The CR cuts at least $61 billion from current spending levels which includes a $224 million cut to Amtrak.  Railroad Retirement Board, Department of Transportation and others also had their budgets reduced from FY2010 funding levels.  During the week long debates there were over 700 amendments offered, many of which were anti-union.  Several were directed at completely cutting all Amtrak funding and further reducing funding to commuter rail and rail safety programs.  These extreme and controversial Amendments were all defeated.

Also, Conservatives lost on a super cut amendment aimed at cutting an additional $22 billion across the board, that was offered by the Republican Study Committee.  The vote failed, 284-147.  Republican ranks broke down on Friday as rightwing Conservatives fought to cut tens of billions more from the CR only to be turned back by more moderate Republicans working with Democrats.

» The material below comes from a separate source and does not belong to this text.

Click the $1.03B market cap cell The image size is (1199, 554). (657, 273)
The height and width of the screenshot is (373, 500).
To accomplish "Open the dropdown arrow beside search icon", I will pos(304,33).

Now that the House has passed their CR, H.R. 1, the bill goes to the Senate.  The House and Senate are both in recess this week, giving leaders one week to negotiate a resolution to the budget impasse.  Due to the limited amount of time remaining the Senate will have to have discussions about a shorter-term stopgap measure in order to avert a government shutdown on March 4th.  House Speaker John Boehner (R-Ohio) said that he “won’t accept even a short-term bill that doesn’t cut from current levels.”  While Senate Majority Leader Harry Reid (D-Nev.) has taken the position that a stopgap measure should fund the government without any reduction.  Once the House and Senate reach an agreement the Bill then goes to the President.